#### Request
Please extract the text of the Kierkegaard review below between "The medieval Catholic" and "Kierkegaard with suspicion.", inclusive.

#### Document extract

————

Years ago, Christianity Today ran a cartoon depicting Francis Schaeffer at the Pearly Gates. Looking through the Book of Life, Peter says, “Let’s see . . . Schaeffer, Dr. Francis. I think Thomas Aquinas would like to have a word with you.”
The medieval Catholic theologian wasn’t the only Christian luminary to find himself repeatedly in Schaeffer’s crosshairs. Søren Kierkegaard was another popular target. Who can forget Schaeffer’s charge that the melancholy Dane’s notion of the “leap of faith” accelerated Western civilization’s “escape from reason” and plunged us into the “line of despair”? Due to this and similar caricatures, evangelicals have often viewed Kierkegaard with suspicion.
Fortunately, Mark Tietjen’s Kierkegaard: A Christian Missionary to Christians (IVP Academic) should help set the record straight, not least on what Kierkegaard meant by the concept of “leap.” Many Christian scholars have lauded Kierkegaard as an orthodox ally. But Tietjen, chaplain at the Stony Brook School in New York, goes further. Writing for those who don’t know philosophical and theological jargon, he shows how Kierkegaard’s body of work bears witness to the fact that nominal Christianity is no Christianity at all.

————

#### Provided data
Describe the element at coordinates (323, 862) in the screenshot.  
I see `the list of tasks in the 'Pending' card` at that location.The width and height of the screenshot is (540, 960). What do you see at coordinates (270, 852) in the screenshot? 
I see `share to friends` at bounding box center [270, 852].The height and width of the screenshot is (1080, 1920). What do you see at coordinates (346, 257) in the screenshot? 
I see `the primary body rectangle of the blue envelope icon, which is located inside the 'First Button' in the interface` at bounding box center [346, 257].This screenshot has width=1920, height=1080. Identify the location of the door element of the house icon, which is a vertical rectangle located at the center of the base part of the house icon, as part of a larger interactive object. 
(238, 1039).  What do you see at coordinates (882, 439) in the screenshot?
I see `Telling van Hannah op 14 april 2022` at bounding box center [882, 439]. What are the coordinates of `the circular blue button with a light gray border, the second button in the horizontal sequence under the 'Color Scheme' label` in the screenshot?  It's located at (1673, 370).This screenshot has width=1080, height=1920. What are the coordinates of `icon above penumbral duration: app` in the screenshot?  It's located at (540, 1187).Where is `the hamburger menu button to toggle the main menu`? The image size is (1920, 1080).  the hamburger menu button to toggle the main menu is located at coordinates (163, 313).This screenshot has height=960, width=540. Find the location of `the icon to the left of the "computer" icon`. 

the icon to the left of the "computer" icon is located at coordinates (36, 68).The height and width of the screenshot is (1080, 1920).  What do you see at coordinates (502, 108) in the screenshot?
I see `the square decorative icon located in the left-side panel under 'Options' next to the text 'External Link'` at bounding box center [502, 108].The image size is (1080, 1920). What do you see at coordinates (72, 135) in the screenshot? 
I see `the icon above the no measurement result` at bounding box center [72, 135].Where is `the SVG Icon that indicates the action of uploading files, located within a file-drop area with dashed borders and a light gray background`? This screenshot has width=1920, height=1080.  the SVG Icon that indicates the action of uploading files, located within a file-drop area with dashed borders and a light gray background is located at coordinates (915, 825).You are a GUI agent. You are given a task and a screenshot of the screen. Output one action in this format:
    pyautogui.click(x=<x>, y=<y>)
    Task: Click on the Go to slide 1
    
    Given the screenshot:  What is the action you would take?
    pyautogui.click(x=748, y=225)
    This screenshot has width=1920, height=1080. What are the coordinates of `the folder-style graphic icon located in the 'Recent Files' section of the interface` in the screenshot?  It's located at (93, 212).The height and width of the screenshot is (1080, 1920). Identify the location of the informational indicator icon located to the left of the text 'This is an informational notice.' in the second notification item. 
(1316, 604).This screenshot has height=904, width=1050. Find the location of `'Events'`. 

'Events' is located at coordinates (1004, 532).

————

#### Task solution
The medieval Catholic theologian wasn’t the only Christian luminary to find himself repeatedly in Schaeffer’s crosshairs. Søren Kierkegaard was another popular target. Who can forget Schaeffer’s charge that the melancholy Dane’s notion of the “leap of faith” accelerated Western civilization’s “escape from reason” and plunged us into the “line of despair”? Due to this and similar caricatures, evangelicals have often viewed Kierkegaard with suspicion.